Al Fatihah, Surat Paling Mulia
Abu Sa’id Rafi’ bin Al Mu’alla radhiyallahu ‘anhu
berkata, “Rasulullah shallallahu ‘alaihi wa sallam berkata padaku,
أَلاَ
أُعَلِّمُكَ أَعْظَمَ سُورَةٍ فِى الْقُرْآنِ قَبْلَ أَنْ تَخْرُجَ مِنَ
الْمَسْجِدِ » . فَأَخَذَ بِيَدِى فَلَمَّا أَرَدْنَا أَنْ نَخْرُجَ قُلْتُ يَا
رَسُولَ اللَّهِ إِنَّكَ قُلْتَ لأُعَلِّمَنَّكَ أَعْظَمَ سُورَةٍ مِنَ الْقُرْآنِ
. قَالَ ( الْحَمْدُ لِلَّهِ رَبِّ الْعَالَمِينَ ) هِىَ السَّبْعُ الْمَثَانِى
وَالْقُرْآنُ الْعَظِيمُ الَّذِى أُوتِيتُهُ »
“Maukah aku
ajarkan engkau surat yang paling mulia dalam Al Qur’an sebelum engkau keluar
masjid?”
Lalu beliau
memegang tanganku, maka ketika kami hendak keluar, aku berkata, “Wahai
Rasulullah, sesungguhnya engkau mengatakan, “Aku akan mengajarkanmu surat yang
paling agung dalam Al Qur’an?”
Beliau
menjawab, “Alhamdulillahi rabbil ‘alamin (segala puji bagi Allah Rabb semesta
alam) dan Al Qur’an Al ‘Azhim (Al Qur’an yang mulia) yang telah diberikan
kepadaku.” (HR. Bukhari no. 5006)
Alasan
Surat Al Fatihah Paling Mulia
1- Surat Al
Fatihah disebut dengan Ummul Quran
Yang namanya
ummu berarti induk (ibu). Induk berarti tempat rujuknya segala sesuatu. Karena
seorang anak kalau merengek atau menangis, pasti yang dicari adalah ibunya atau
induknya.
Kaitannya
dengan Al Fatihah, makna Al Qur’an seluruhnya kembali pada surat Al Fatihah.
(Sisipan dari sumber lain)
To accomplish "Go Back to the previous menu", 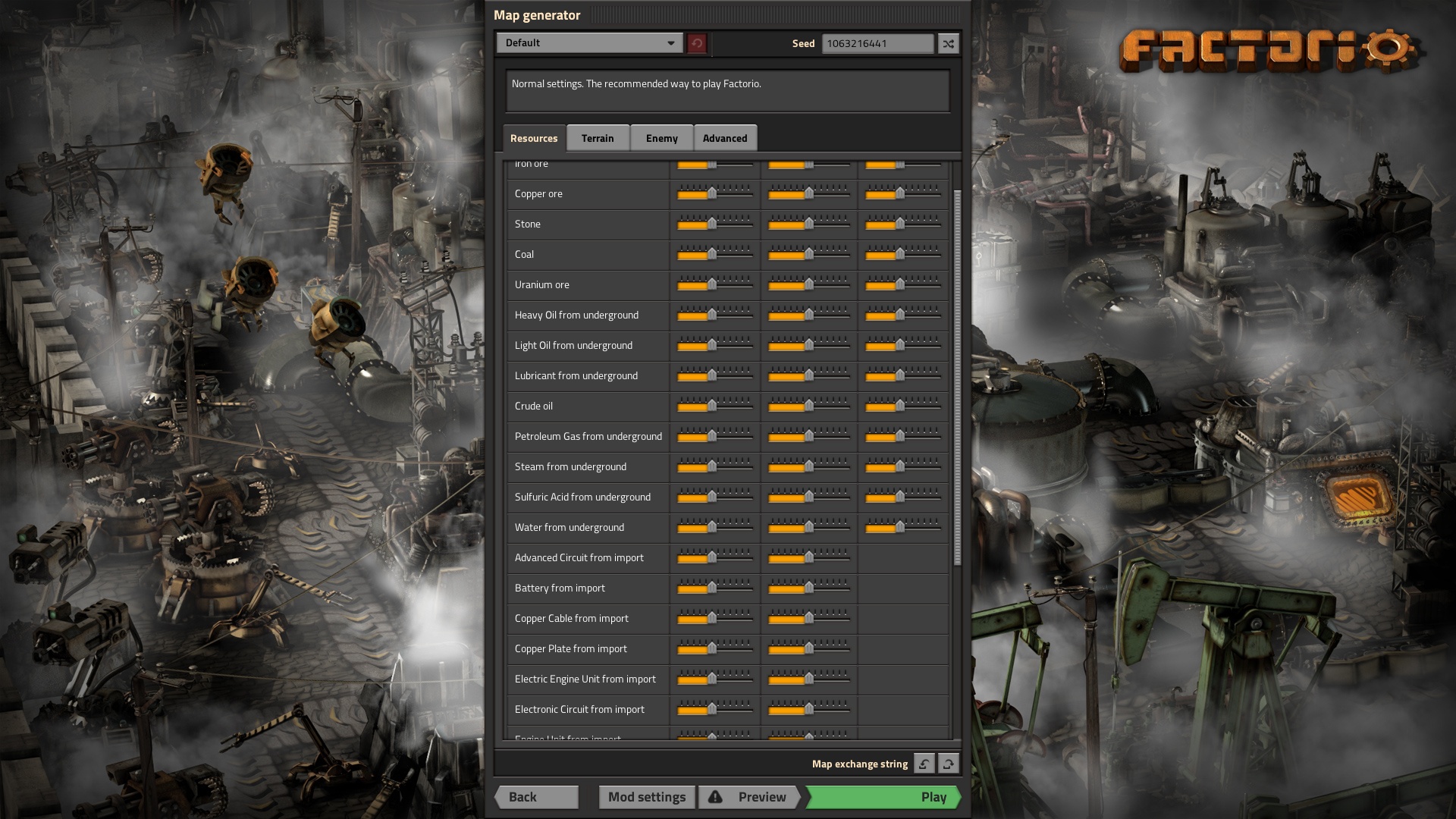I will 536,797.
Oleh karenanya, itu alasan surat Al Fatihah wajib dibaca pada setiap raka’at
dalam shalat.
Dalil bahwa
Al Fatihah disebut Ummul Quran,
عَنْ أَبِى هُرَيْرَةَ عَنِ
النَّبِىِّ -صلى الله عليه وسلم- قَالَ « مَنْ صَلَّى صَلاَةً لَمْ يَقْرَأْ
فِيهَا بِأُمِّ الْقُرْآنِ فَهْىَ خِدَاجٌ – ثَلاَثًا – غَيْرُ تَمَامٍ ». فَقِيلَ
لأَبِى هُرَيْرَةَ إِنَّا نَكُونُ وَرَاءَ الإِمَامِ. فَقَالَ اقْرَأْ بِهَا فِى
نَفْسِكَ فَإِنِّى سَمِعْتُ رَسُولَ اللَّهِ -صلى الله عليه وسلم- يَقُولُ « قَالَ
اللَّهُ تَعَالَى قَسَمْتُ الصَّلاَةَ بَيْنِى وَبَيْنَ عَبْدِى نِصْفَيْنِ
وَلِعَبْدِى مَا سَأَلَ فَإِذَا قَالَ الْعَبْدُ ( الْحَمْدُ لِلَّهِ رَبِّ
الْعَالَمِينَ ). قَالَ اللَّهُ تَعَالَى حَمِدَنِى عَبْدِى وَإِذَا قَالَ
(الرَّحْمَنِ الرَّحِيمِ ). قَالَ اللَّهُ تَعَالَى أَثْنَى عَلَىَّ عَبْدِى.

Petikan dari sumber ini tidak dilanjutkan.